Auden thought of himself first and foremost as a poet, and the core of his work are the more than three hundred shorter poems and six longer poems that he chose to preserve in his later collected editions. His poetry was encyclopedic in scope and method, ranging in form from limericks and doggerel to a "Christmas Oratorio," a baroque eclogue; ranging in style from the cliches of pop songs to complex philosophical meditations, and ranging in subject-matter from the corns on his toes to the evolution of European society.

As a poet, Auden "has been admired for his unsurpassed technical virtuosity and an ability to write poems in nearly every imaginable verse form; the incorporation in his work of popular culture, current events, and vernacular speech; and also for the vast range of his intellect, which drew easily from an extraordinary variety of literatures, art forms, social and political theories, and scientific and technical information."[5]

Auden wrote a considerable body of criticism and essays as well as co-authoring some drama with his friend Christopher Isherwood, but he is primarily known as a poet. Auden's work is characterised by exceptional variety, ranging from such rigorous traditional forms as the villanelle to original yet intricate forms, as well as the technical and verbal skills Auden displayed regardless of form. He was also partly responsible for re-introducing Anglo-Saxon accentual meter to English poetry, particularly during the 1930s. An area of controversy is the extent to which Auden reworked poems in successive publications, and dropped several of his best-known poems from collected editions because he no longer felt they were honest or accurate. His literary executor, Edward Mendelson, makes the case in his introduction to Auden's Selected Poems that this was in fact an affirmation of Auden's serious belief in the power and importance of poetry. The Selected Poems include some of the verse Auden rejected, and early versions of some which he later revised.

_Stored data_
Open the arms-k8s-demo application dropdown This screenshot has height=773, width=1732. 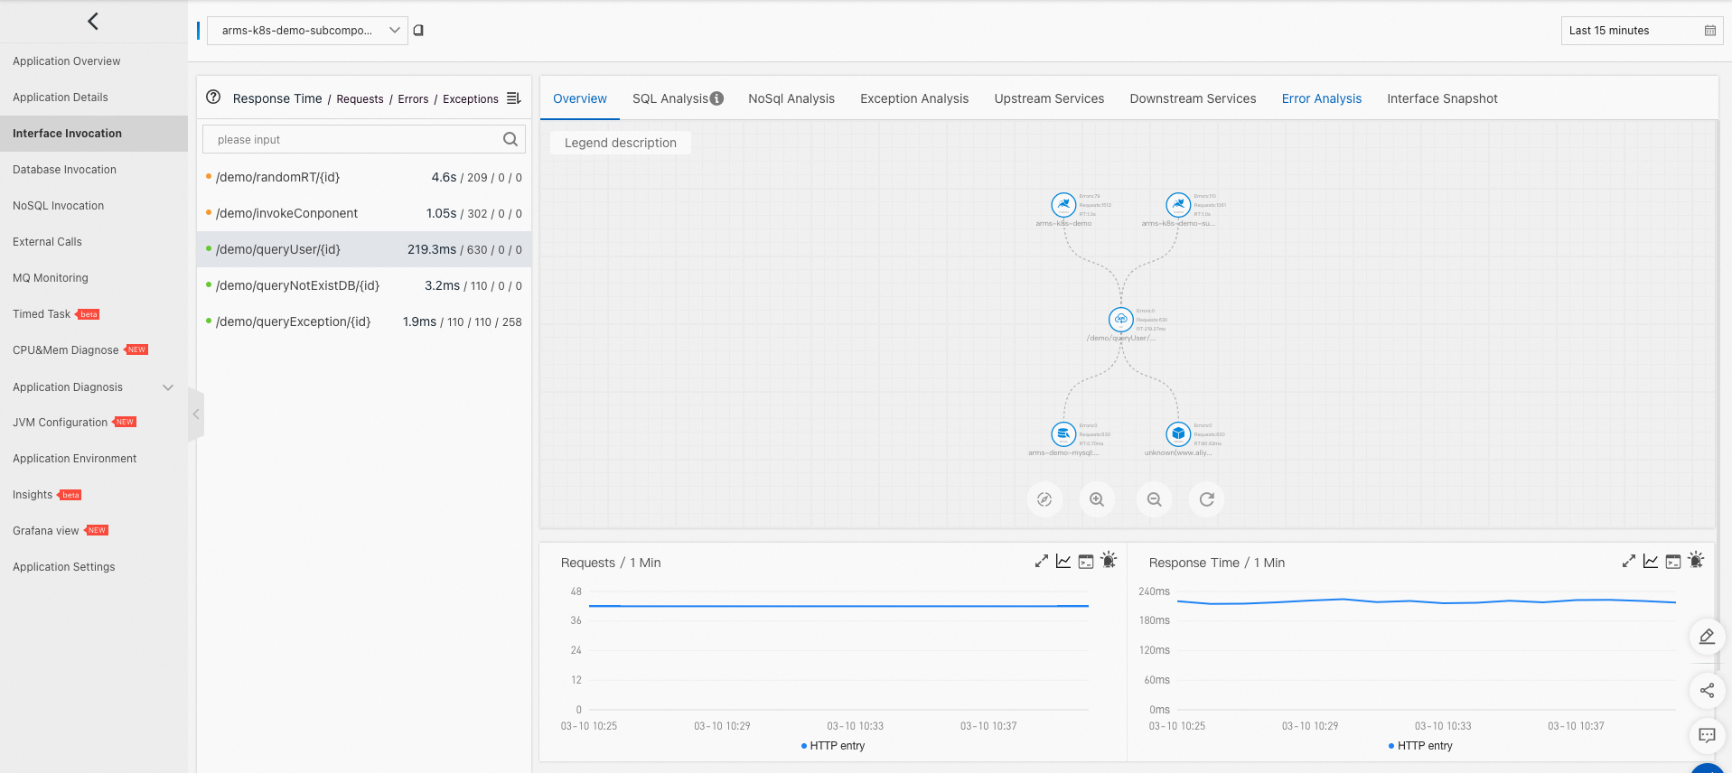point(307,30)
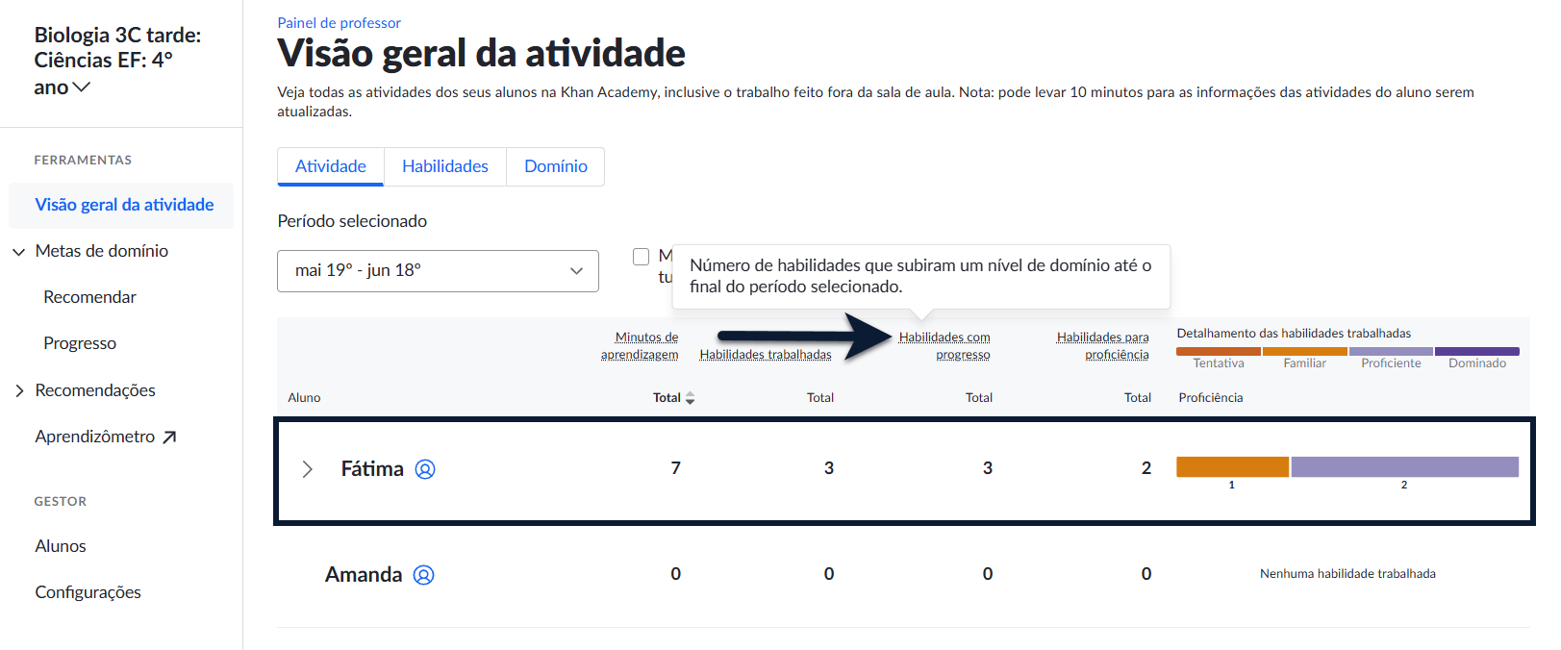Switch to the Habilidades tab
The width and height of the screenshot is (1561, 650).
pyautogui.click(x=445, y=166)
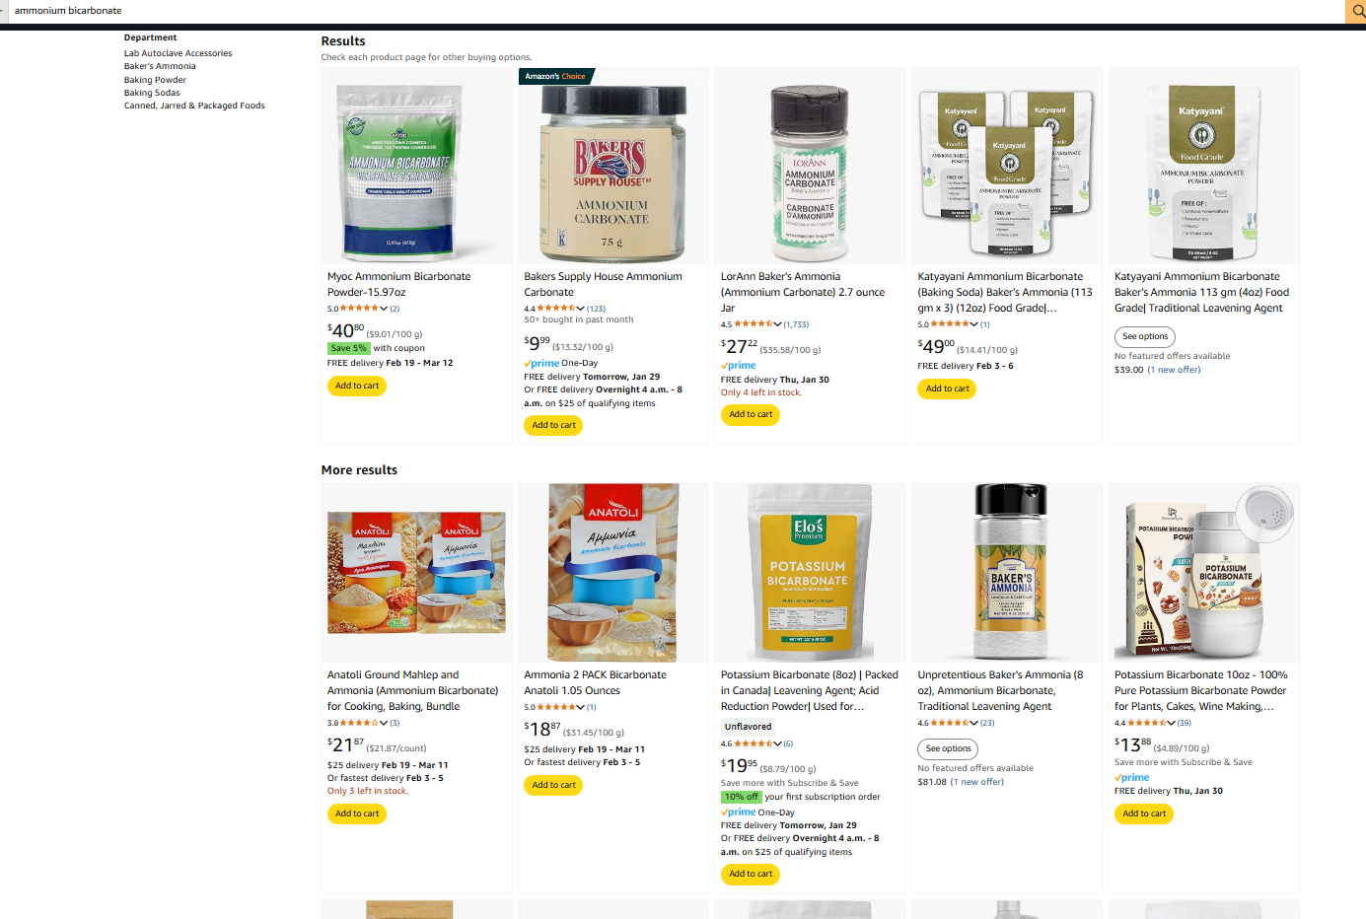Click star rating of Bakers Supply House item

pyautogui.click(x=555, y=309)
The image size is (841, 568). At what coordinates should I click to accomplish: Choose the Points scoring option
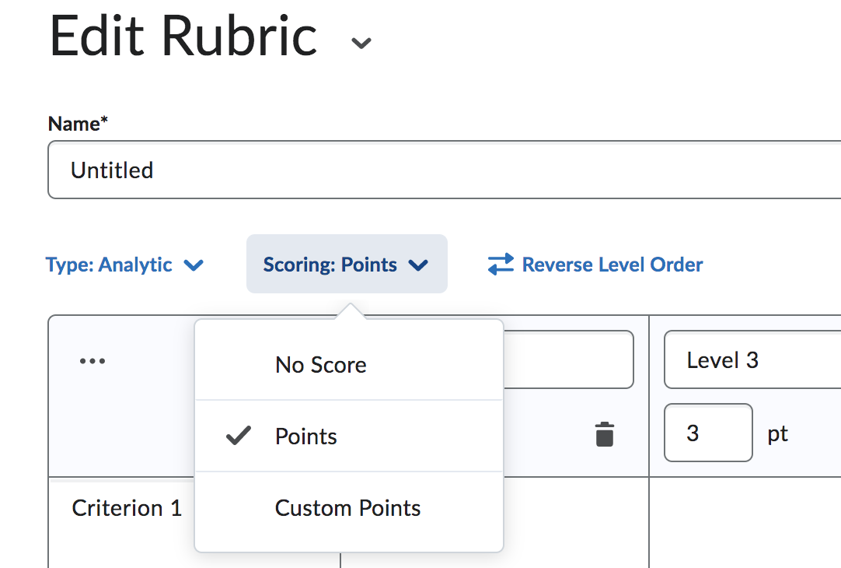pos(306,437)
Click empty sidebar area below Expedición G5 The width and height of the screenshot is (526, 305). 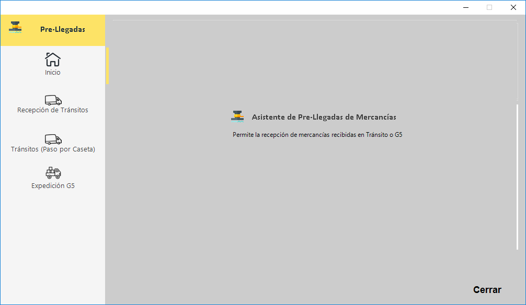(x=53, y=245)
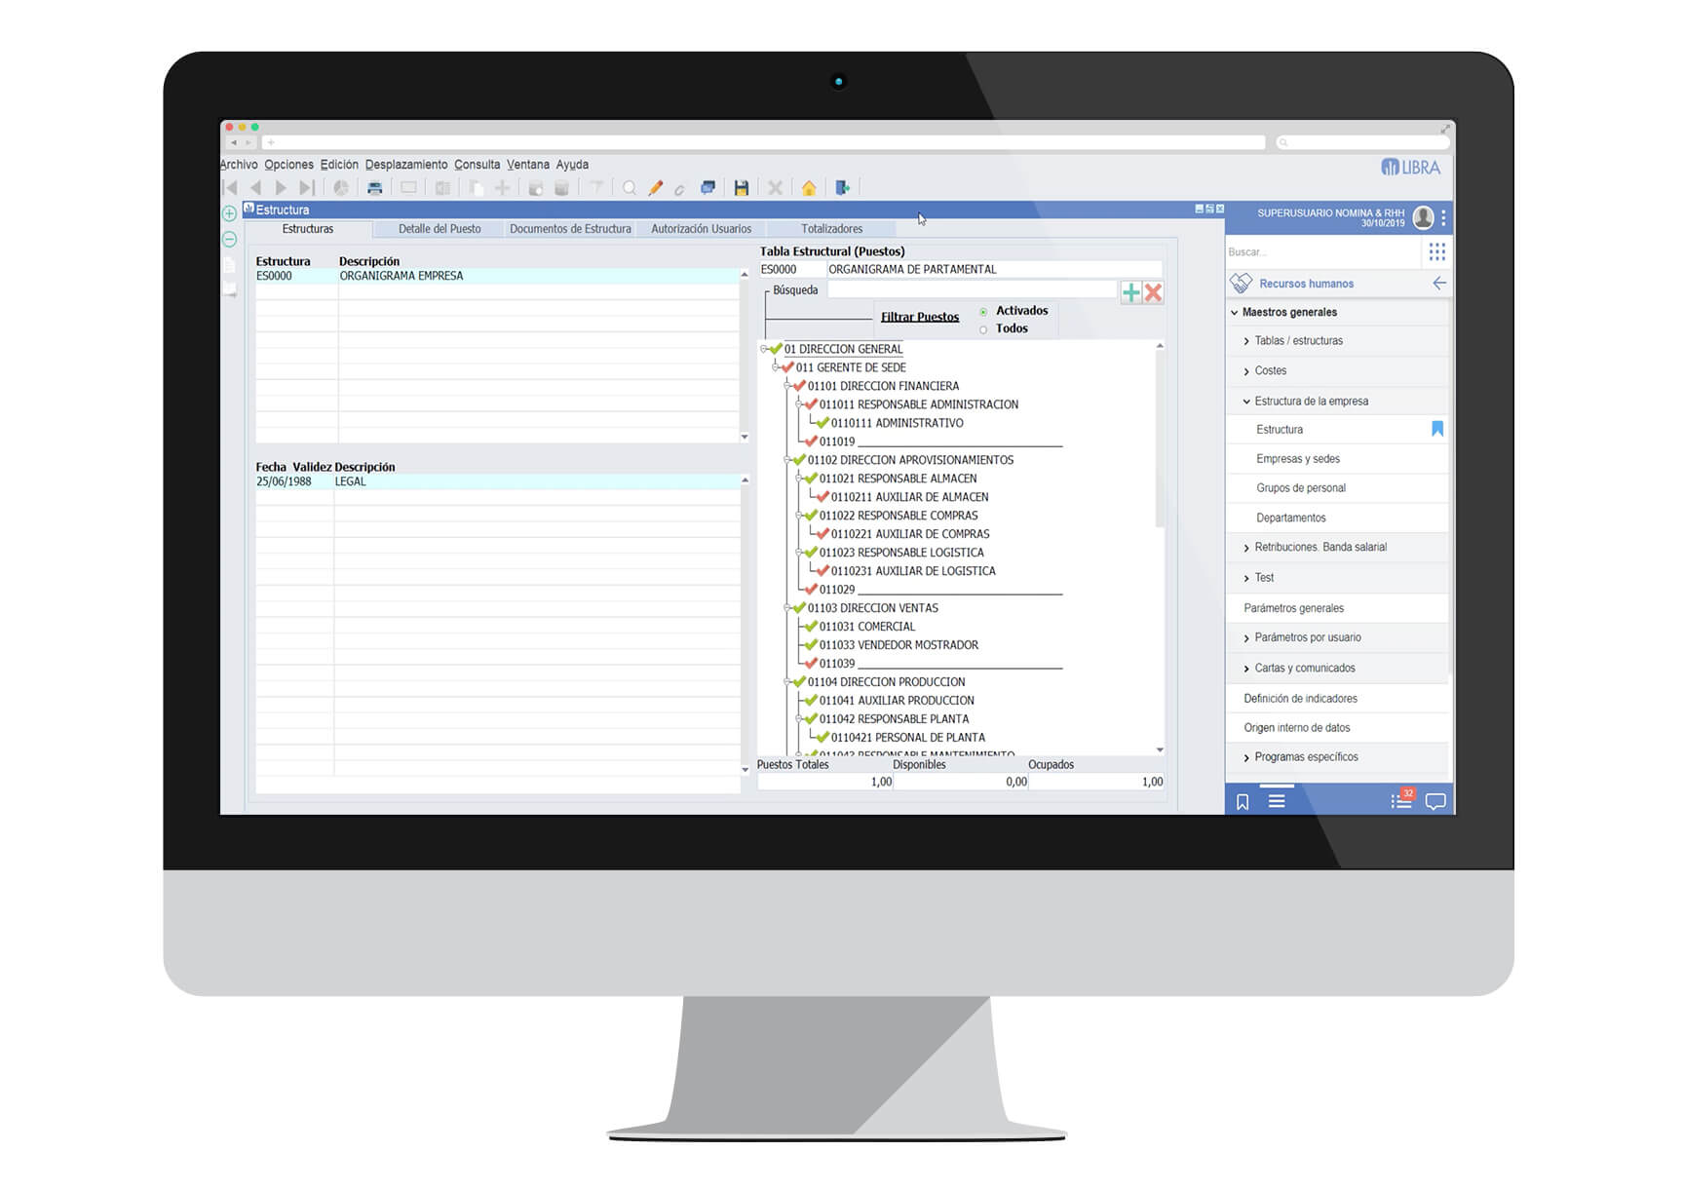
Task: Open Empresas y sedes in sidebar
Action: [x=1297, y=459]
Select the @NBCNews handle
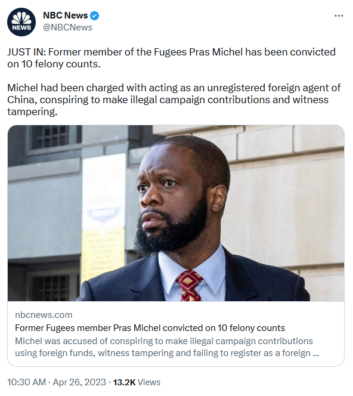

_Activity A_
In the text on Auden's poetry, who is named as his literary executor?
_Activity B_
Resume the text on Auden's poetry, picking up right after its final sentence.
The items have no connection to the text about Auden's poetry.

_Final answer A_
Edward Mendelson.

_Final answer B_
Auden always saw himself as a northerner and had a lifelong allegiance to the high limestone moorland of the North Pennines in Durham, Northumberland and Cumbria, in particular the poignant remains of the once-thriving lead mining industry. Auden called it his 'Mutterland' and his 'great good place'. Auden first went north (to Rookhope, County Durham) in 1919 and the Pennine landscapes excited a Wordsworthian visionary intensity in the twelve-year-old Wystan.

From 1921 Auden often stayed at his parents' cottage atThrelkeld near Keswick in Cumbria, and some forty of the poems of the 1920s and 1930s and two influential plays Paid on Both Sides and The Dog Beneath the Skin are set in the North Pennines. The 1922 epiphany when Auden first became conscious of himself as a creative artist, occurred at Rookhope, when he dropped a stone down a flooded mineshaft.

In her introduction to Juvenilia: Poems 1922-1928 (1994), Katherine Bucknell traces themes relating to Auden's career and describes important aspects of his years at Gresham's School and Christ Church, Oxford, highlighting his instinct for experimentation and the testing of tradition.

References to the North Pennine area, and lead mining, occur constantly throughout Auden’s later life in both prose and verse, most notably in the poems "New Year Letter" (1940); "The Age of Anxiety" (1947); "Amor Loci" (1965) and "Prologue at Sixty" (1967), wherein he calls himself a "Son of the North", as well as the magazine article, printed in Vogue in 1954, "England: Six Unexpected Days", a suggested driving itinerary mostly through the Pennine Dales.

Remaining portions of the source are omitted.